Word embeddings and sentence/document embeddings are both techniques to represent text as numerical vectors, but they operate at different levels of granularity and serve distinct purposes. Word embeddings focus on individual words, mapping each to a dense vector that captures semantic meaning based on context. For example, in a word embedding model like Word2Vec or GloVe, the vector for "king" might be mathematically closer to "queen" than to "apple" because of their contextual relationships. Sentence/document embeddings, on the other hand, represent entire sentences, paragraphs, or documents as single vectors. These aim to capture the overall meaning or theme of the text, such as whether a sentence expresses positivity or describes a technical process. The key difference lies in scope: word embeddings handle atomic units (words), while sentence/document embeddings aggregate information to represent larger textual structures.
Word embeddings are typically trained using methods that analyze word co-occurrence patterns. For instance, Word2Vec uses a neural network to predict surrounding words (Skip-Gram) or a target word from its context (CBOW), creating vectors that reflect syntactic and semantic relationships. A classic example is that the vector for "king" minus "man" plus "woman" results in a vector close to "queen." These embeddings excel at tasks requiring word-level understanding, like part-of-speech tagging or named entity recognition. However, they struggle with longer texts because they don’t inherently model word order or global context. If you average the word embeddings of a sentence, you might lose nuances like negation (e.g., "not good" vs. "good"). This limitation led to the development of sentence and document embeddings.

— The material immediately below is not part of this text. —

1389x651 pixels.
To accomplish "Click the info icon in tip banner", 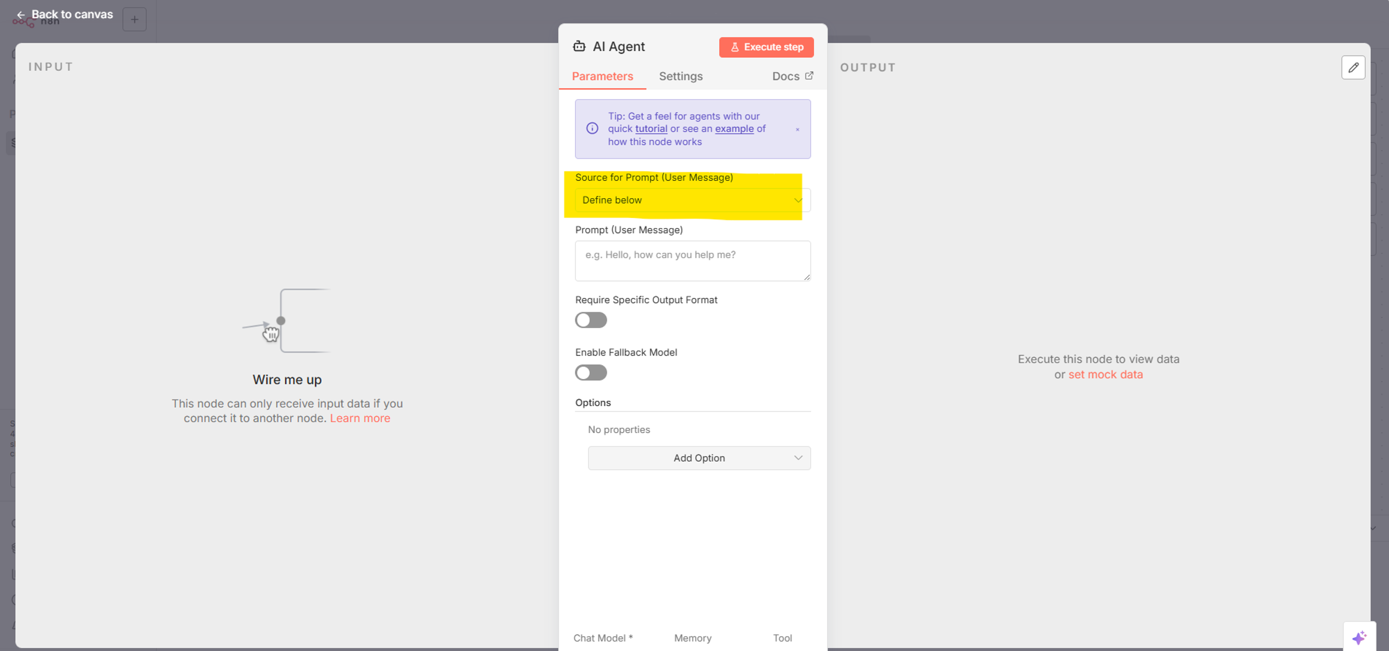I will pos(592,129).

Sentence/document embeddings address these shortcomings by considering the entire text’s structure. Models like BERT generate sentence embeddings by processing all words in parallel and outputting a single vector that accounts for word interactions. For example, the sentence "The quick brown fox jumps" would have a vector reflecting the action (jumping) and the subject (fox). Document-level models like Doc2Vec or Universal Sentence Encoder extend this further, often using techniques like hierarchical pooling or attention mechanisms to handle longer texts. These embeddings are useful for tasks like sentiment analysis, document clustering, or search engines where understanding the full context matters. For instance, a support ticket stating "My app crashes on startup" could be mapped to a vector closer to "Application fails during launch" than to "Payment processing error," enabling accurate categorization. While word embeddings are foundational, sentence/document embeddings provide higher-level abstractions tailored to broader use cases.